Generalmente, dentro de una organización, empresarial o institucional, el rol del que planifica, organiza y esquematiza las labores se diferencia del rol de quienes ejecutan las tareas o supone una mayor remuneración acorde al grado de responsabilidad. Esto sucede porque, como resulta obvio, planificar, organizar y esquematizar representa un trabajo en sí mismo.

Pero no sucede lo mismo en cuanto a los quehaceres del hogar refiere.

Hoy en día en muchos hogares de parejas heterosexuales ya se ha internalizado la idea de que las tareas hogareñas deben ser compartidas por ambos miembros de la pareja, sobre todo si ambos trabajan – también – fuera del hogar.

Incluso nuestra legislación ha incorporado a partir de 2015, en el Código Civil y Comercial de la Nación, que las tareas hogareñas tienen valor económico, y así lo refleja por ejemplo Artículo 443 cuando incluye dentro de las pautas para la fijación de alimentos las tareas dentro del hogar, o también el Artículo 660 cuando atribuye valor económico al cuidado de los hijos.

No obstante ello, cierto aspecto inherente al trabajo dentro del hogar permanece invisible. Es lo que se define como “carga mental”, término acuñado a principio de los ‘90 dentro del ambiente empresarial para referirse al trabajo extra que supone asumir la responsabilidad de idear y organizar.

Luego la socióloga Susan Walzer lo utilizó en 1996 en su libro “Thinking about the baby” para referirse a la labor mental invisible que realizan las mujeres al cuidado de los bebés.

Desde una perspectiva de género, llamamos “carga mental” al inmenso trabajo extra que supone tener presente todo lo que es necesario para el buen funcionamiento hogareño, anticiparse, supervisar, comprobar los enseres que faltan en la alacena, los alimentos que se deben reponer en la heladera, pensar los menús a diario (que es un trabajo separado del de cocinar), las citas médicas a cumplir, dónde se guarda o almacena cada cosa, lo que se debe llevar cuando la familia sale del hogar para un evento social o familiar, etc.

El comic de la francesa «Emma Clit», titulado «me lo podrías haber pedido», expone en forma ingeniosa y contundente este concepto.

¿A qué se atribuye este hecho? Pues -una vez más- al rol en el que históricamente la sociedad patriarcal ha ubicado a la mujer, siempre ligada a las tareas dentro del hogar. Así, el concepto “ama de casa”, “housewife”, “femme au foyer”,  “casalinga”, “dona de casa” aparece esbozado en femenino como regla.

Quien asume la “carga mental”, aunque las demás tareas sean repartidas equitativamente, termina haciendo la mayor parte del  trabajo dentro del hogar, y en general esa es la mujer.
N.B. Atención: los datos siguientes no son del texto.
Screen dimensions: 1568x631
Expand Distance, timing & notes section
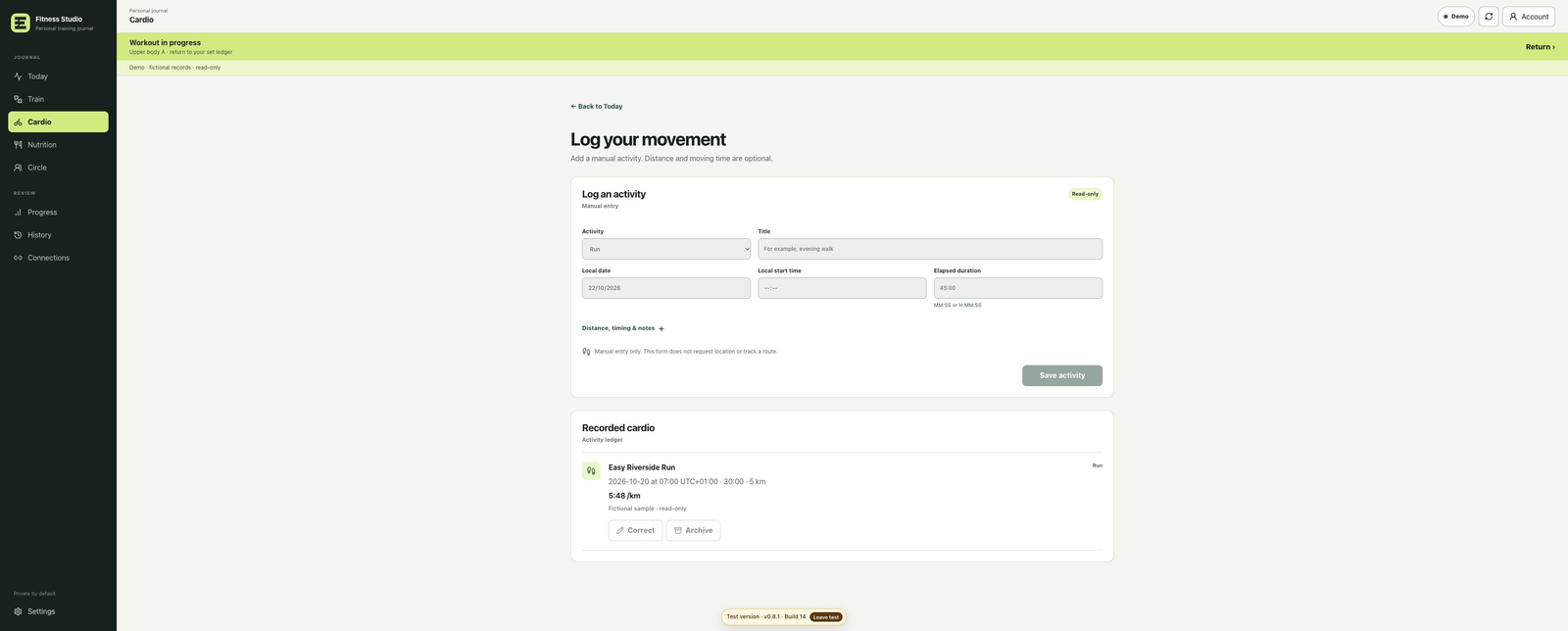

El peso invisible de la carga mental, esta «responsabilidad extra» soportada por las mujeres, produce en ellas mayores niveles de ansiedad y estrés, y como correlato menos tiempo para sí mismas, con las secuelas físicas y psicológicas que de ello devienen.

Hacer visible esta problemática resulta necesario si aspiramos como sociedad a conseguir algún día la igualdad fáctica entre varones y mujeres. Hacer visible esta problemática permite deshacer las reglas tácitamente impuestas respecto del funcionamiento del hogar y establecer nuevos acuerdos que nos permitan a las mujeres compartir este peso.

Al fin y al cabo, cualquier carga que se comparte se hace más liviana.